こんにちは、モスです。
前回、緑茶カテキンの体脂肪を減らす効果について紹介しました。
緑茶カテキンは、体脂肪を減らす効果だけでなく、血圧の低下、心疾患リスクの低減や脂質代謝の改善等、さまざまな健康上のベネフィットが報告されています。緑茶に関するトクホ関係商品の盛り上がりを見るに、非常に注目度が高いと言えます。
緑茶カテキンに分類されるカテキン類の中でも、エピガロカテキンガラート epigallocatechin gallate (EGCG)は、最も重要なものと認識され、研究もさかんに行われています。下記の記事で、緑茶カテキンの効果について詳細に紹介しているので、ぜひそちらも参照ください。
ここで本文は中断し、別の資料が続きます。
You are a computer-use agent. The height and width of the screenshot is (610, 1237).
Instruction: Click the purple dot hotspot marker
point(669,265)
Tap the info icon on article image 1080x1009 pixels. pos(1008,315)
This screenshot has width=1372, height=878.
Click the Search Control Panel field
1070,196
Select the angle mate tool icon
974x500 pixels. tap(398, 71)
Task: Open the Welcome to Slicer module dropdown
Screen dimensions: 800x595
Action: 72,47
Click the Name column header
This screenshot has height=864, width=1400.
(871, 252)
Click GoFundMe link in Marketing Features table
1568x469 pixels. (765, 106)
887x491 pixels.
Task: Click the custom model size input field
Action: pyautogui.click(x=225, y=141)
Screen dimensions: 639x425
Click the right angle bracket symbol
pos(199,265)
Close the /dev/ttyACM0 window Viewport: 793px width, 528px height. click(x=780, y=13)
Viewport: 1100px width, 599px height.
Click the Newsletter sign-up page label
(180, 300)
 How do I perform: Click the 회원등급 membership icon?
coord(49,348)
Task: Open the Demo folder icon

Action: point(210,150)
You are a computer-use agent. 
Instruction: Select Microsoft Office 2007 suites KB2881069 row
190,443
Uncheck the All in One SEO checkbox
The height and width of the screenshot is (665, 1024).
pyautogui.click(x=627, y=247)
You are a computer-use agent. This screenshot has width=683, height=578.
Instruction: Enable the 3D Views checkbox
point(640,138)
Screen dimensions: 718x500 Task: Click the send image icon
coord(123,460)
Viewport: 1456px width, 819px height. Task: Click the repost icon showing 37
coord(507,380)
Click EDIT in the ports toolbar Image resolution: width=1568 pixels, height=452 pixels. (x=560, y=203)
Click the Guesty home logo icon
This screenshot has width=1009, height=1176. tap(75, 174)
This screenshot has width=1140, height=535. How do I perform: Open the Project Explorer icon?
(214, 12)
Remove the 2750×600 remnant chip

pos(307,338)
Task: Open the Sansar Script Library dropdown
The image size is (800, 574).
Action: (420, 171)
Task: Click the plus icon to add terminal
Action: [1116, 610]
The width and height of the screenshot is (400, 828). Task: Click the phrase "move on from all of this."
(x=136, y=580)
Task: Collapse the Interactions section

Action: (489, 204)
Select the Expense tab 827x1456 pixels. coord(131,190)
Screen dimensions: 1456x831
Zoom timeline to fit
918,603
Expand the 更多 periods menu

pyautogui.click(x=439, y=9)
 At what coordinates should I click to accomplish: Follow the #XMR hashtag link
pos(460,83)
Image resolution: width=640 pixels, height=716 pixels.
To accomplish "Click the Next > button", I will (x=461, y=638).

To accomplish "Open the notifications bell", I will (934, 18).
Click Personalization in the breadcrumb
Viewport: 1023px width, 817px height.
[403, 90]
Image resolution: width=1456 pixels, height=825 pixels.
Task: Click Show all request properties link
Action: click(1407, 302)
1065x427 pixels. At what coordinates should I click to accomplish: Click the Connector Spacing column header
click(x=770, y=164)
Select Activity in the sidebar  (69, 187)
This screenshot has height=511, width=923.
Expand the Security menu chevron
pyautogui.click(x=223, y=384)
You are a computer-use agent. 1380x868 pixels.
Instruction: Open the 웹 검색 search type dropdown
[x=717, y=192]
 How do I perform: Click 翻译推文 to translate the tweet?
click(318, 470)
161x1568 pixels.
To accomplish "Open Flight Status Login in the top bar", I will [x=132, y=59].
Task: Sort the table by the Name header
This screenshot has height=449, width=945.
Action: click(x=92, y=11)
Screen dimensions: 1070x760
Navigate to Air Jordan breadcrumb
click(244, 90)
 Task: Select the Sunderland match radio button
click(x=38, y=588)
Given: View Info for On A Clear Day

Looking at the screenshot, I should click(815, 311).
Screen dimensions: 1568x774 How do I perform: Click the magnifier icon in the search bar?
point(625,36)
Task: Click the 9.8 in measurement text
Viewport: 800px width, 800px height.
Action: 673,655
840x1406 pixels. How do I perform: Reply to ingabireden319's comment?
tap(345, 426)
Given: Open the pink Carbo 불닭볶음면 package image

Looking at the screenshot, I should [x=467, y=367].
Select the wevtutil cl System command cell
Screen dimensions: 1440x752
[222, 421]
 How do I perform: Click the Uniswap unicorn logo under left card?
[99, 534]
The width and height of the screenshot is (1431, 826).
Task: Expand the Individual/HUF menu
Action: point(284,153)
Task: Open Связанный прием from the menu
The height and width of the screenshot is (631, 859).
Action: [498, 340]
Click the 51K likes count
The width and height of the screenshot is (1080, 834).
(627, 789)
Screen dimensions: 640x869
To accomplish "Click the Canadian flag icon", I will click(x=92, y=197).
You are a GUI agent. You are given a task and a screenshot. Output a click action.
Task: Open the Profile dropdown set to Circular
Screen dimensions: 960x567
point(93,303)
さて、今回は、緑茶カテキンに関するリファレンス記事ということで、
① カテキン(EGCG)を最も含むお茶は何?
② カテキン(EGCG)を効率的に抽出する方法はどんなの?
の2点について、まとめていきます。
1.カテキン(EGCG)を最も含むお茶は何?
緑茶カテキンの含有量は、お茶の種類によっても大きく異なっています。
例えば、アッサムやウーロン茶は、EGCG含有量が低く、一方で、緑茶はEGCG含有量が非常に多いのが特徴です。ダージリンもアッサムと同じブラックティーに分類されますが、意外とEGCGの量が多いです。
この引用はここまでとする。